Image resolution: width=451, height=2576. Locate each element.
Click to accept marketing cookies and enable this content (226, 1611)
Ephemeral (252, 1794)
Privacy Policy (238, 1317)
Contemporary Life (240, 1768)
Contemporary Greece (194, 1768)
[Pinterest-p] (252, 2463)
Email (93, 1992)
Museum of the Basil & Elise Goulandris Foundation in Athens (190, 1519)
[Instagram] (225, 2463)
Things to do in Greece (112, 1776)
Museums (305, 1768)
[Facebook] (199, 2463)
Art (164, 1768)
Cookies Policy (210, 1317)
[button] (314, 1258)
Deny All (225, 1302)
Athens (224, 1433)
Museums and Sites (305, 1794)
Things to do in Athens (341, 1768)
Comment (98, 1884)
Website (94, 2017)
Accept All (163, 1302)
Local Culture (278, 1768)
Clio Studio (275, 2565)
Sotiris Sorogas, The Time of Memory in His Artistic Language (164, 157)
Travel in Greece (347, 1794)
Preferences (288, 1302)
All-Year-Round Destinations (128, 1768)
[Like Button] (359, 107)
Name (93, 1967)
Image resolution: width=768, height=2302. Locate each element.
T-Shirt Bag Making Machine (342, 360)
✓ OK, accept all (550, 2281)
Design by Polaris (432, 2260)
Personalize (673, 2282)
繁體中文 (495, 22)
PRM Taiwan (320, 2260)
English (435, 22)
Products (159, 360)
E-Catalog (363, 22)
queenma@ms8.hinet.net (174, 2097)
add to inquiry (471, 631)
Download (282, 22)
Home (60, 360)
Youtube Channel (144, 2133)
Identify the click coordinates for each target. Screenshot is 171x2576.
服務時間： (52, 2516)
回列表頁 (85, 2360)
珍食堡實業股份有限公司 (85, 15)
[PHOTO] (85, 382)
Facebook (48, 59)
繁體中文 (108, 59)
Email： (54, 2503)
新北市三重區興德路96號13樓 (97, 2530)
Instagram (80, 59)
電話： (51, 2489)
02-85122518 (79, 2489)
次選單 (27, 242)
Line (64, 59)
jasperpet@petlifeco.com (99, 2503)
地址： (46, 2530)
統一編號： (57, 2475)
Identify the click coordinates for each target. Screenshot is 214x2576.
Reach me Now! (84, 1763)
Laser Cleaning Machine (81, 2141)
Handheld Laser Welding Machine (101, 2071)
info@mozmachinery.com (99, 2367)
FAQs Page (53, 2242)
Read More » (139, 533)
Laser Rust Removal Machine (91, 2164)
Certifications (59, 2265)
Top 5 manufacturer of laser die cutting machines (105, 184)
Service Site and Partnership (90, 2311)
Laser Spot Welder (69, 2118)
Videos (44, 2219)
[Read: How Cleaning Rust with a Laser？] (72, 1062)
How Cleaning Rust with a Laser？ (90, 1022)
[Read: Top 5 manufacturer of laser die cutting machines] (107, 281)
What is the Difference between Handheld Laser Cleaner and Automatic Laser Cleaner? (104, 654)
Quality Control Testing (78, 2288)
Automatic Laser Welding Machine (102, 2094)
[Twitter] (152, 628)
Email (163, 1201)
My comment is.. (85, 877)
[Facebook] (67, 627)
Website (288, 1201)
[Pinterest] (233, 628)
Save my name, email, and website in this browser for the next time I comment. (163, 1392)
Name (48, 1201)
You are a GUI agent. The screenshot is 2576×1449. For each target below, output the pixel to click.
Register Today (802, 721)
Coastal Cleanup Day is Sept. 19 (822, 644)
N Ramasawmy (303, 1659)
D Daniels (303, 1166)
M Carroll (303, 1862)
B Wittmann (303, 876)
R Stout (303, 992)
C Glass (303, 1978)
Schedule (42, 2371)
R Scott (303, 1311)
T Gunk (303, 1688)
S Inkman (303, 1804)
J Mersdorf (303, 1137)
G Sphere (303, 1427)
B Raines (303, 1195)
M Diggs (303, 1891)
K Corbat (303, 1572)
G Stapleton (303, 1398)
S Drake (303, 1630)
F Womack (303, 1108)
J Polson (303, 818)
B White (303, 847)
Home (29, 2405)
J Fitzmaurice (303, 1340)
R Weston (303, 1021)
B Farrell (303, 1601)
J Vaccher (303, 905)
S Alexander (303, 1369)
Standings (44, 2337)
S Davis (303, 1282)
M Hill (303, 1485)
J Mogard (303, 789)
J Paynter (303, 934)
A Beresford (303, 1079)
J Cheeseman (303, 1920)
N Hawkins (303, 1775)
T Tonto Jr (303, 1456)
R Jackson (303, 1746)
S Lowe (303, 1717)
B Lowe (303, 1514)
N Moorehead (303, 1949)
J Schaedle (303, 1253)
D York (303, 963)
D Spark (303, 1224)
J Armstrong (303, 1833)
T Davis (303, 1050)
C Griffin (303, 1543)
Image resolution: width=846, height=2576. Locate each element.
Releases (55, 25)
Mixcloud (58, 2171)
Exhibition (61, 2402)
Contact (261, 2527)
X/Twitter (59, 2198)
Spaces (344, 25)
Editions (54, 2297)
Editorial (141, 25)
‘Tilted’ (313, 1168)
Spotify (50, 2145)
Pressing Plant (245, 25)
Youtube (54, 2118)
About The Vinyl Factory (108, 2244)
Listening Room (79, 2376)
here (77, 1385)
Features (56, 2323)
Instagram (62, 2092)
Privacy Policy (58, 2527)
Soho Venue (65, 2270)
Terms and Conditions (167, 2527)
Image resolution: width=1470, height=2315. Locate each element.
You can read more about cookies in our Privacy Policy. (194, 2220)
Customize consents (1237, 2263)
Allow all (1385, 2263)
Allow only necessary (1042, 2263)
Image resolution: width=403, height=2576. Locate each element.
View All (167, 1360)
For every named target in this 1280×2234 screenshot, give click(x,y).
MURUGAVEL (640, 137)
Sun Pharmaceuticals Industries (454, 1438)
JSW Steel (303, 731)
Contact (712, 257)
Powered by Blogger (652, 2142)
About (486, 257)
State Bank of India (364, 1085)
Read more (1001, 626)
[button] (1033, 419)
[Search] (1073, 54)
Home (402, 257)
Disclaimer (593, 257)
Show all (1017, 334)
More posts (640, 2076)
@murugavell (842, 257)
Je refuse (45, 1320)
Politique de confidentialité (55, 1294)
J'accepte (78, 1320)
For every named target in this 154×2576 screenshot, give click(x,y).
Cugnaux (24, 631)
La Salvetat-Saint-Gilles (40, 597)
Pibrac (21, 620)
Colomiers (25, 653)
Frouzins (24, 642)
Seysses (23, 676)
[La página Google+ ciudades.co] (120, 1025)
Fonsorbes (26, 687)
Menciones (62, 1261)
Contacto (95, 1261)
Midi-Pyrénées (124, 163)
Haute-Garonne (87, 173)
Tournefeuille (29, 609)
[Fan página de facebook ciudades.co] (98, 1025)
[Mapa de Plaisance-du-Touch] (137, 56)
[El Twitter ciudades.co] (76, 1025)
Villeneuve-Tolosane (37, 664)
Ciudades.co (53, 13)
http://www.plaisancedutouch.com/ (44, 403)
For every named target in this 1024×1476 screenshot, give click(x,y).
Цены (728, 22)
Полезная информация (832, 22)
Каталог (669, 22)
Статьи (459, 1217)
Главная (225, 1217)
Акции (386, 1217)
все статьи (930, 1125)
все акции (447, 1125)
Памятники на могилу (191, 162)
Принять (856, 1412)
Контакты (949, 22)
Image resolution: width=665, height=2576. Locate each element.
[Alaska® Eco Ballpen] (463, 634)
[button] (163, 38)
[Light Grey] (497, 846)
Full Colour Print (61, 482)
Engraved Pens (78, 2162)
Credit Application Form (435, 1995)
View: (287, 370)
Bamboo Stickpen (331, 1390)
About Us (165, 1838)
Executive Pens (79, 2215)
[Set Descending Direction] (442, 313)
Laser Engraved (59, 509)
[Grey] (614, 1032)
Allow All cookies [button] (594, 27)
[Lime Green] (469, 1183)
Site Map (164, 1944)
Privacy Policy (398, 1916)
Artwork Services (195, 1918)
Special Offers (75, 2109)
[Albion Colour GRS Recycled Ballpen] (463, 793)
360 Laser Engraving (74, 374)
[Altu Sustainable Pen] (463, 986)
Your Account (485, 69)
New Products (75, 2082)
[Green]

----------

__What this task involves__:
Reproduce exactly the stretch of the material above that starts at the line with "La Salvetat-Saint-Gilles (40, 597)" and ends at the line with "Ciudades.co (53, 13)", both included, and nothing else.

__Solution below__:
La Salvetat-Saint-Gilles (40, 597)
Pibrac (21, 620)
Colomiers (25, 653)
Frouzins (24, 642)
Seysses (23, 676)
[La página Google+ ciudades.co] (120, 1025)
Fonsorbes (26, 687)
Menciones (62, 1261)
Contacto (95, 1261)
Midi-Pyrénées (124, 163)
Haute-Garonne (87, 173)
Tournefeuille (29, 609)
[Fan página de facebook ciudades.co] (98, 1025)
[Mapa de Plaisance-du-Touch] (137, 56)
[El Twitter ciudades.co] (76, 1025)
Villeneuve-Tolosane (37, 664)
Ciudades.co (53, 13)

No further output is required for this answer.